__Set exercise__: Reproduce every item below with each occurrence of "GUI agent" replaced by "interface agent", keeping everything else identical.

__Data lines__:
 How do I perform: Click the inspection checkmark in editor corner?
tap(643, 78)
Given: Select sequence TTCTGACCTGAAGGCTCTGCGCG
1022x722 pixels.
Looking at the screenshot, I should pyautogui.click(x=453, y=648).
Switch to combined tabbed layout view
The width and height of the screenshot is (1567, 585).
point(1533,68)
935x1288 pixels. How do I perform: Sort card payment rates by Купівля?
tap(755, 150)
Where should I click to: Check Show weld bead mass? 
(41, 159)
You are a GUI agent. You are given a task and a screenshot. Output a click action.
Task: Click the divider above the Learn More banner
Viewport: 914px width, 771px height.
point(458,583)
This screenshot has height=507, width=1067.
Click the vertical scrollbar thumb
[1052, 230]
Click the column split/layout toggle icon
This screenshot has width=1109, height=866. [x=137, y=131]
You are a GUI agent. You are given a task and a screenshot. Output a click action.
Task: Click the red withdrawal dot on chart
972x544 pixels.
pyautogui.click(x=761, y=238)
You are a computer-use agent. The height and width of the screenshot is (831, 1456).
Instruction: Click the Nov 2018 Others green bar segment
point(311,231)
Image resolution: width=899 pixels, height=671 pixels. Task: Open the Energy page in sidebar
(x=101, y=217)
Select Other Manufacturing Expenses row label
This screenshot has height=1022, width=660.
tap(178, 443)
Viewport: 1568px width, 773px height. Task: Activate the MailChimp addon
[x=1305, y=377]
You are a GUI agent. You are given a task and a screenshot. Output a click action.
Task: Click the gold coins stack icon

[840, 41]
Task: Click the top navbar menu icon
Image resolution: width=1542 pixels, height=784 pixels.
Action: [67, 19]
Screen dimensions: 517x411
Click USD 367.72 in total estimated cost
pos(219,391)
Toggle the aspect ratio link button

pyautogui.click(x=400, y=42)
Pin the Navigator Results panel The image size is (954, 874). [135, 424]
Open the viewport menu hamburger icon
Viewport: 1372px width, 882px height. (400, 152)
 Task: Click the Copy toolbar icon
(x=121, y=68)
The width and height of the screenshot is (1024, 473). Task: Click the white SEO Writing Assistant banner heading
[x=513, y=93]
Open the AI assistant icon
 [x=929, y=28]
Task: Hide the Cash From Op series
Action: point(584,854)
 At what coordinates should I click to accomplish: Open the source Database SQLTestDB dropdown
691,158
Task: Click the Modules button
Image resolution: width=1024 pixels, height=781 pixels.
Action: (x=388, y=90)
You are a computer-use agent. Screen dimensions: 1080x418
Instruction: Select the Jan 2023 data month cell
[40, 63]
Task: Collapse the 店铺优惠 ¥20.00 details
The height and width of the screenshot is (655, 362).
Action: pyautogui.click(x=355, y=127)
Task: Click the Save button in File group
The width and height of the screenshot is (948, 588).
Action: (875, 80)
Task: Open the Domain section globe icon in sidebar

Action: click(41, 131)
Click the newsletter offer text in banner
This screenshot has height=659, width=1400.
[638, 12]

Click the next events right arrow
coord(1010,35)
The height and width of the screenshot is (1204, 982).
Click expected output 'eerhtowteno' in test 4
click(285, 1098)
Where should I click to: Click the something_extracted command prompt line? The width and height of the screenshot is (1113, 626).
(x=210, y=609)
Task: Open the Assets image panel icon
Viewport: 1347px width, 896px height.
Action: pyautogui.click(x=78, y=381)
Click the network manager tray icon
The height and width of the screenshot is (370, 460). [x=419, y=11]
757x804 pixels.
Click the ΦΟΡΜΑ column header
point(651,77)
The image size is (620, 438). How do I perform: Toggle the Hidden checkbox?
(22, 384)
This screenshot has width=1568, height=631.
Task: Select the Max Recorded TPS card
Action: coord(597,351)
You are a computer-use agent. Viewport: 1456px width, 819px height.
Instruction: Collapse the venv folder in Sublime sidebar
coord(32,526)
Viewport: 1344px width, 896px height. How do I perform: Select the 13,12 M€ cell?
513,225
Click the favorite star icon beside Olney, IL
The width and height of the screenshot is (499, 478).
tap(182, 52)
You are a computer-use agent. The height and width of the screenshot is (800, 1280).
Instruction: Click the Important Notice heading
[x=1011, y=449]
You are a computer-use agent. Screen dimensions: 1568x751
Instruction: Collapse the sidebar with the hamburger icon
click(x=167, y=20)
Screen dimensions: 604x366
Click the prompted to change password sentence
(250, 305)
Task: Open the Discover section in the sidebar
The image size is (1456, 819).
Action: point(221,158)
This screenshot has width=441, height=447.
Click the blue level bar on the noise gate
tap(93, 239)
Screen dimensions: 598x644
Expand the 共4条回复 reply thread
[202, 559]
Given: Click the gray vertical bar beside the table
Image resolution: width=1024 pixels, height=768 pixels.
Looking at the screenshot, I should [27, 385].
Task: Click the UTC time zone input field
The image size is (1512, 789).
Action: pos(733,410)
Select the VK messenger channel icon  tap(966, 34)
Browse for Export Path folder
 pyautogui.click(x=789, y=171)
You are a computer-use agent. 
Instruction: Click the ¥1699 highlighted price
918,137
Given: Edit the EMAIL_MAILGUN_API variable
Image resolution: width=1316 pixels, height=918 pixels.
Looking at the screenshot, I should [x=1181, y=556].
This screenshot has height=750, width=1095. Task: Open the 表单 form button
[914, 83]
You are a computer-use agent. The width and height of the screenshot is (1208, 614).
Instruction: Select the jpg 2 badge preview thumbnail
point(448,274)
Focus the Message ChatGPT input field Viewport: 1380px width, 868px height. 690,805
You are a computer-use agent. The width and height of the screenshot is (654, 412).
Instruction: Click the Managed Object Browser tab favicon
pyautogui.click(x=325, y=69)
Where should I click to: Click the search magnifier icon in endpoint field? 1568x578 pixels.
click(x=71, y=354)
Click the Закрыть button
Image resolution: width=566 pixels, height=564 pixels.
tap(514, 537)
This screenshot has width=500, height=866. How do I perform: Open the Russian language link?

__Task solution__:
 How do I perform: Click the inspection checkmark in editor corner?
tap(643, 78)
Given: Select sequence TTCTGACCTGAAGGCTCTGCGCG
1022x722 pixels.
Looking at the screenshot, I should pyautogui.click(x=453, y=648).
Switch to combined tabbed layout view
The width and height of the screenshot is (1567, 585).
point(1533,68)
935x1288 pixels. How do I perform: Sort card payment rates by Купівля?
tap(755, 150)
Where should I click to: Check Show weld bead mass? 
(41, 159)
You are a interface agent. You are given a task and a screenshot. Output a click action.
Task: Click the divider above the Learn More banner
Viewport: 914px width, 771px height.
point(458,583)
This screenshot has height=507, width=1067.
Click the vertical scrollbar thumb
[1052, 230]
Click the column split/layout toggle icon
This screenshot has width=1109, height=866. [x=137, y=131]
You are a interface agent. You are given a task and a screenshot. Output a click action.
Task: Click the red withdrawal dot on chart
972x544 pixels.
pyautogui.click(x=761, y=238)
You are a computer-use agent. The height and width of the screenshot is (831, 1456).
Instruction: Click the Nov 2018 Others green bar segment
point(311,231)
Image resolution: width=899 pixels, height=671 pixels. Task: Open the Energy page in sidebar
(x=101, y=217)
Select Other Manufacturing Expenses row label
This screenshot has height=1022, width=660.
tap(178, 443)
Viewport: 1568px width, 773px height. Task: Activate the MailChimp addon
[x=1305, y=377]
You are a interface agent. You are given a task and a screenshot. Output a click action.
Task: Click the gold coins stack icon

[840, 41]
Task: Click the top navbar menu icon
Image resolution: width=1542 pixels, height=784 pixels.
Action: [67, 19]
Screen dimensions: 517x411
Click USD 367.72 in total estimated cost
pos(219,391)
Toggle the aspect ratio link button

pyautogui.click(x=400, y=42)
Pin the Navigator Results panel The image size is (954, 874). [135, 424]
Open the viewport menu hamburger icon
Viewport: 1372px width, 882px height. (400, 152)
 Task: Click the Copy toolbar icon
(x=121, y=68)
The width and height of the screenshot is (1024, 473). Task: Click the white SEO Writing Assistant banner heading
[x=513, y=93]
Open the AI assistant icon
 [x=929, y=28]
Task: Hide the Cash From Op series
Action: point(584,854)
 At what coordinates should I click to accomplish: Open the source Database SQLTestDB dropdown
691,158
Task: Click the Modules button
Image resolution: width=1024 pixels, height=781 pixels.
Action: (x=388, y=90)
You are a computer-use agent. Screen dimensions: 1080x418
Instruction: Select the Jan 2023 data month cell
[40, 63]
Task: Collapse the 店铺优惠 ¥20.00 details
The height and width of the screenshot is (655, 362).
Action: pyautogui.click(x=355, y=127)
Task: Click the Save button in File group
The width and height of the screenshot is (948, 588).
Action: (875, 80)
Task: Open the Domain section globe icon in sidebar

Action: click(41, 131)
Click the newsletter offer text in banner
This screenshot has height=659, width=1400.
[638, 12]

Click the next events right arrow
coord(1010,35)
The height and width of the screenshot is (1204, 982).
Click expected output 'eerhtowteno' in test 4
click(285, 1098)
Where should I click to: Click the something_extracted command prompt line? The width and height of the screenshot is (1113, 626).
(x=210, y=609)
Task: Open the Assets image panel icon
Viewport: 1347px width, 896px height.
Action: pyautogui.click(x=78, y=381)
Click the network manager tray icon
The height and width of the screenshot is (370, 460). [x=419, y=11]
757x804 pixels.
Click the ΦΟΡΜΑ column header
point(651,77)
The image size is (620, 438). How do I perform: Toggle the Hidden checkbox?
(22, 384)
This screenshot has width=1568, height=631.
Task: Select the Max Recorded TPS card
Action: coord(597,351)
You are a computer-use agent. Viewport: 1456px width, 819px height.
Instruction: Collapse the venv folder in Sublime sidebar
coord(32,526)
Viewport: 1344px width, 896px height. How do I perform: Select the 13,12 M€ cell?
513,225
Click the favorite star icon beside Olney, IL
The width and height of the screenshot is (499, 478).
tap(182, 52)
You are a computer-use agent. The height and width of the screenshot is (800, 1280).
Instruction: Click the Important Notice heading
[x=1011, y=449]
You are a computer-use agent. Screen dimensions: 1568x751
Instruction: Collapse the sidebar with the hamburger icon
click(x=167, y=20)
Screen dimensions: 604x366
Click the prompted to change password sentence
(250, 305)
Task: Open the Discover section in the sidebar
The image size is (1456, 819).
Action: point(221,158)
This screenshot has width=441, height=447.
Click the blue level bar on the noise gate
tap(93, 239)
Screen dimensions: 598x644
Expand the 共4条回复 reply thread
[202, 559]
Given: Click the gray vertical bar beside the table
Image resolution: width=1024 pixels, height=768 pixels.
Looking at the screenshot, I should [27, 385].
Task: Click the UTC time zone input field
The image size is (1512, 789).
Action: pos(733,410)
Select the VK messenger channel icon  tap(966, 34)
Browse for Export Path folder
 pyautogui.click(x=789, y=171)
You are a computer-use agent. 
Instruction: Click the ¥1699 highlighted price
918,137
Given: Edit the EMAIL_MAILGUN_API variable
Image resolution: width=1316 pixels, height=918 pixels.
Looking at the screenshot, I should [x=1181, y=556].
This screenshot has height=750, width=1095. Task: Open the 表单 form button
[914, 83]
You are a computer-use agent. The width and height of the screenshot is (1208, 614).
Instruction: Select the jpg 2 badge preview thumbnail
point(448,274)
Focus the Message ChatGPT input field Viewport: 1380px width, 868px height. 690,805
You are a computer-use agent. The width and height of the screenshot is (654, 412).
Instruction: Click the Managed Object Browser tab favicon
pyautogui.click(x=325, y=69)
Where should I click to: Click the search magnifier icon in endpoint field? 1568x578 pixels.
click(x=71, y=354)
Click the Закрыть button
Image resolution: width=566 pixels, height=564 pixels.
tap(514, 537)
This screenshot has width=500, height=866. How do I perform: Open the Russian language link?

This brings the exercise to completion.